Starting from the first line below, repeat the data exactly through to the last.

___

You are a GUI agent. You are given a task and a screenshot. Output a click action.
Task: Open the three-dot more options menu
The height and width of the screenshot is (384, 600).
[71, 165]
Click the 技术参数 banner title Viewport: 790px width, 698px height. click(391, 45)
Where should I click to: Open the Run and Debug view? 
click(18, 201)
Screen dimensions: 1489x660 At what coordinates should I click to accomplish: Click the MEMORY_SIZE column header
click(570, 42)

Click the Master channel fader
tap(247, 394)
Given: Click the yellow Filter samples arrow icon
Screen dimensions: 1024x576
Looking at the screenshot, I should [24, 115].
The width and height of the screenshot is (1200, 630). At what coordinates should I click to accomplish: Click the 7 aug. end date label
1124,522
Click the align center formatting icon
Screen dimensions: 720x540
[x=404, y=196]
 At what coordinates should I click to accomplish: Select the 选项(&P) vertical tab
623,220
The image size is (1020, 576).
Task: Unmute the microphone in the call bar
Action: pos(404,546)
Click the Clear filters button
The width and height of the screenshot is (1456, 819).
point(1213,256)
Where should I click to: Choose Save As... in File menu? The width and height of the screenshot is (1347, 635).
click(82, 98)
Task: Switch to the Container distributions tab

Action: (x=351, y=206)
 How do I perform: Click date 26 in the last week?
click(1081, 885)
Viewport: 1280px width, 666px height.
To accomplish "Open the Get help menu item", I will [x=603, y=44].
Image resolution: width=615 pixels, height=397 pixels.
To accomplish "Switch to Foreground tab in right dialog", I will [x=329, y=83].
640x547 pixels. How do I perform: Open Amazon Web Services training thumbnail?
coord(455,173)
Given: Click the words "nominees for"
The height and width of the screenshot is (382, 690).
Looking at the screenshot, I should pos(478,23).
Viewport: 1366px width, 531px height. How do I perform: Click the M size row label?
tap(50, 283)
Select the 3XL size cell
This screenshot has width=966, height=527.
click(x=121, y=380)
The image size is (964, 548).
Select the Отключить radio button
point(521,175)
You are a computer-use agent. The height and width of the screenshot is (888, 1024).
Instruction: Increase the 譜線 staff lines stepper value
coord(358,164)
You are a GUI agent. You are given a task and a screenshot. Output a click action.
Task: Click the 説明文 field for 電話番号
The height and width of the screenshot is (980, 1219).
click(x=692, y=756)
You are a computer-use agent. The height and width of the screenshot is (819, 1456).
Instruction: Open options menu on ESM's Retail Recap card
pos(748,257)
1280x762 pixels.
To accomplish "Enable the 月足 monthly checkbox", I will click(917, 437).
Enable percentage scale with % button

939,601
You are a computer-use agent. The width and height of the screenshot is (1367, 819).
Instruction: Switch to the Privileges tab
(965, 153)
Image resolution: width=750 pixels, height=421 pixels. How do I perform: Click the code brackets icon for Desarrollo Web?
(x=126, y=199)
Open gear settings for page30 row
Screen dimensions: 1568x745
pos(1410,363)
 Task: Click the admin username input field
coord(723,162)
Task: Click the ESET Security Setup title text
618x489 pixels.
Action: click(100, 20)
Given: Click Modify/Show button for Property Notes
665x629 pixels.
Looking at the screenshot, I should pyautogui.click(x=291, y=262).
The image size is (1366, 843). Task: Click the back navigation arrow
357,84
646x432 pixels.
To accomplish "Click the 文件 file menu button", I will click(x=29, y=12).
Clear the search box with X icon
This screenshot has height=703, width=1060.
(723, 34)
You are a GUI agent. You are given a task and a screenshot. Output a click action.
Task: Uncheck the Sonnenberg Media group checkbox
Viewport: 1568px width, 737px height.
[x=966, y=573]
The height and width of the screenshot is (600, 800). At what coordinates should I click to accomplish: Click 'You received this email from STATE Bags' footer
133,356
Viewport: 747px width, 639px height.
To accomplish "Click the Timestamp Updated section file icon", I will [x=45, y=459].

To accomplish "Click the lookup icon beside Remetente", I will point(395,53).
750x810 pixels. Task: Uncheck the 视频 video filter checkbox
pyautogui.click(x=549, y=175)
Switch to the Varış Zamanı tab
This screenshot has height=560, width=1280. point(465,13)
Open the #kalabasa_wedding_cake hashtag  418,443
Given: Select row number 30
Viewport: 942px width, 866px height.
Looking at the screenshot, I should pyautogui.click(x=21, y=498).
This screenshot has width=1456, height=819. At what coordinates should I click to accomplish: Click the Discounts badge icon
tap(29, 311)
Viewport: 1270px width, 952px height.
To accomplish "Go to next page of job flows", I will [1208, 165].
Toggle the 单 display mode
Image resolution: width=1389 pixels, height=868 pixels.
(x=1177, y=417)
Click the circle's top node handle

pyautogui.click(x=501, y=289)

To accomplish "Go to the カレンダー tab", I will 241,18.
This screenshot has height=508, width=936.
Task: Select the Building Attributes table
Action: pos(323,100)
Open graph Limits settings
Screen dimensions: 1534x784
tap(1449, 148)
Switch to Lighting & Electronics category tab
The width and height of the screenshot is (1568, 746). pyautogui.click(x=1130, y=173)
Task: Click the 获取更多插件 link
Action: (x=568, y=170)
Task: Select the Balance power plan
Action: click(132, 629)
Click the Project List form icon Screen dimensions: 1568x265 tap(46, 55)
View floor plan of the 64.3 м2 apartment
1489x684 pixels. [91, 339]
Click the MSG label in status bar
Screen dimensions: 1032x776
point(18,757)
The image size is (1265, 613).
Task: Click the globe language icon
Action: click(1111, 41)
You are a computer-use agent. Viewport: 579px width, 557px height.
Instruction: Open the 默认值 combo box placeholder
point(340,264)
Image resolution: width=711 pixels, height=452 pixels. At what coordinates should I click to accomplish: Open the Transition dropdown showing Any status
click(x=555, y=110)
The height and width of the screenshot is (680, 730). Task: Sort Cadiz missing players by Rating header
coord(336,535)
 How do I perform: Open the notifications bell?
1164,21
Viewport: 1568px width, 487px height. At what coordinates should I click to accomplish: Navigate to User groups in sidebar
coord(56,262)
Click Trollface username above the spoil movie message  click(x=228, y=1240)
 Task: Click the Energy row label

___

RESULT FOR THIS EXERCISE:
You are a GUI agent. You are given a task and a screenshot. Output a click action.
Task: Open the three-dot more options menu
The height and width of the screenshot is (384, 600).
[71, 165]
Click the 技术参数 banner title Viewport: 790px width, 698px height. click(391, 45)
Where should I click to: Open the Run and Debug view? 
click(18, 201)
Screen dimensions: 1489x660 At what coordinates should I click to accomplish: Click the MEMORY_SIZE column header
click(570, 42)

Click the Master channel fader
tap(247, 394)
Given: Click the yellow Filter samples arrow icon
Screen dimensions: 1024x576
Looking at the screenshot, I should [24, 115].
The width and height of the screenshot is (1200, 630). At what coordinates should I click to accomplish: Click the 7 aug. end date label
1124,522
Click the align center formatting icon
Screen dimensions: 720x540
[x=404, y=196]
 At what coordinates should I click to accomplish: Select the 选项(&P) vertical tab
623,220
The image size is (1020, 576).
Task: Unmute the microphone in the call bar
Action: pos(404,546)
Click the Clear filters button
The width and height of the screenshot is (1456, 819).
point(1213,256)
Where should I click to: Choose Save As... in File menu? The width and height of the screenshot is (1347, 635).
click(82, 98)
Task: Switch to the Container distributions tab

Action: (x=351, y=206)
 How do I perform: Click date 26 in the last week?
click(1081, 885)
Viewport: 1280px width, 666px height.
To accomplish "Open the Get help menu item", I will [x=603, y=44].
Image resolution: width=615 pixels, height=397 pixels.
To accomplish "Switch to Foreground tab in right dialog", I will [x=329, y=83].
640x547 pixels. How do I perform: Open Amazon Web Services training thumbnail?
coord(455,173)
Given: Click the words "nominees for"
The height and width of the screenshot is (382, 690).
Looking at the screenshot, I should pos(478,23).
Viewport: 1366px width, 531px height. How do I perform: Click the M size row label?
tap(50, 283)
Select the 3XL size cell
This screenshot has width=966, height=527.
click(x=121, y=380)
The image size is (964, 548).
Select the Отключить radio button
point(521,175)
You are a computer-use agent. The height and width of the screenshot is (888, 1024).
Instruction: Increase the 譜線 staff lines stepper value
coord(358,164)
You are a GUI agent. You are given a task and a screenshot. Output a click action.
Task: Click the 説明文 field for 電話番号
The height and width of the screenshot is (980, 1219).
click(x=692, y=756)
You are a computer-use agent. The height and width of the screenshot is (819, 1456).
Instruction: Open options menu on ESM's Retail Recap card
pos(748,257)
1280x762 pixels.
To accomplish "Enable the 月足 monthly checkbox", I will click(917, 437).
Enable percentage scale with % button

939,601
You are a computer-use agent. The width and height of the screenshot is (1367, 819).
Instruction: Switch to the Privileges tab
(965, 153)
Image resolution: width=750 pixels, height=421 pixels. How do I perform: Click the code brackets icon for Desarrollo Web?
(x=126, y=199)
Open gear settings for page30 row
Screen dimensions: 1568x745
pos(1410,363)
 Task: Click the admin username input field
coord(723,162)
Task: Click the ESET Security Setup title text
618x489 pixels.
Action: click(100, 20)
Given: Click Modify/Show button for Property Notes
665x629 pixels.
Looking at the screenshot, I should pyautogui.click(x=291, y=262).
The image size is (1366, 843). Task: Click the back navigation arrow
357,84
646x432 pixels.
To accomplish "Click the 文件 file menu button", I will click(x=29, y=12).
Clear the search box with X icon
This screenshot has height=703, width=1060.
(723, 34)
You are a GUI agent. You are given a task and a screenshot. Output a click action.
Task: Uncheck the Sonnenberg Media group checkbox
Viewport: 1568px width, 737px height.
[x=966, y=573]
The height and width of the screenshot is (600, 800). At what coordinates should I click to accomplish: Click 'You received this email from STATE Bags' footer
133,356
Viewport: 747px width, 639px height.
To accomplish "Click the Timestamp Updated section file icon", I will [x=45, y=459].

To accomplish "Click the lookup icon beside Remetente", I will point(395,53).
750x810 pixels. Task: Uncheck the 视频 video filter checkbox
pyautogui.click(x=549, y=175)
Switch to the Varış Zamanı tab
This screenshot has height=560, width=1280. point(465,13)
Open the #kalabasa_wedding_cake hashtag  418,443
Given: Select row number 30
Viewport: 942px width, 866px height.
Looking at the screenshot, I should pyautogui.click(x=21, y=498).
This screenshot has width=1456, height=819. At what coordinates should I click to accomplish: Click the Discounts badge icon
tap(29, 311)
Viewport: 1270px width, 952px height.
To accomplish "Go to next page of job flows", I will [1208, 165].
Toggle the 单 display mode
Image resolution: width=1389 pixels, height=868 pixels.
(x=1177, y=417)
Click the circle's top node handle

pyautogui.click(x=501, y=289)

To accomplish "Go to the カレンダー tab", I will 241,18.
This screenshot has height=508, width=936.
Task: Select the Building Attributes table
Action: pos(323,100)
Open graph Limits settings
Screen dimensions: 1534x784
tap(1449, 148)
Switch to Lighting & Electronics category tab
The width and height of the screenshot is (1568, 746). pyautogui.click(x=1130, y=173)
Task: Click the 获取更多插件 link
Action: (x=568, y=170)
Task: Select the Balance power plan
Action: click(132, 629)
Click the Project List form icon Screen dimensions: 1568x265 tap(46, 55)
View floor plan of the 64.3 м2 apartment
1489x684 pixels. [91, 339]
Click the MSG label in status bar
Screen dimensions: 1032x776
point(18,757)
The image size is (1265, 613).
Task: Click the globe language icon
Action: click(1111, 41)
You are a computer-use agent. Viewport: 579px width, 557px height.
Instruction: Open the 默认值 combo box placeholder
point(340,264)
Image resolution: width=711 pixels, height=452 pixels. At what coordinates should I click to accomplish: Open the Transition dropdown showing Any status
click(x=555, y=110)
The height and width of the screenshot is (680, 730). Task: Sort Cadiz missing players by Rating header
coord(336,535)
 How do I perform: Open the notifications bell?
1164,21
Viewport: 1568px width, 487px height. At what coordinates should I click to accomplish: Navigate to User groups in sidebar
coord(56,262)
Click Trollface username above the spoil movie message  click(x=228, y=1240)
 Task: Click the Energy row label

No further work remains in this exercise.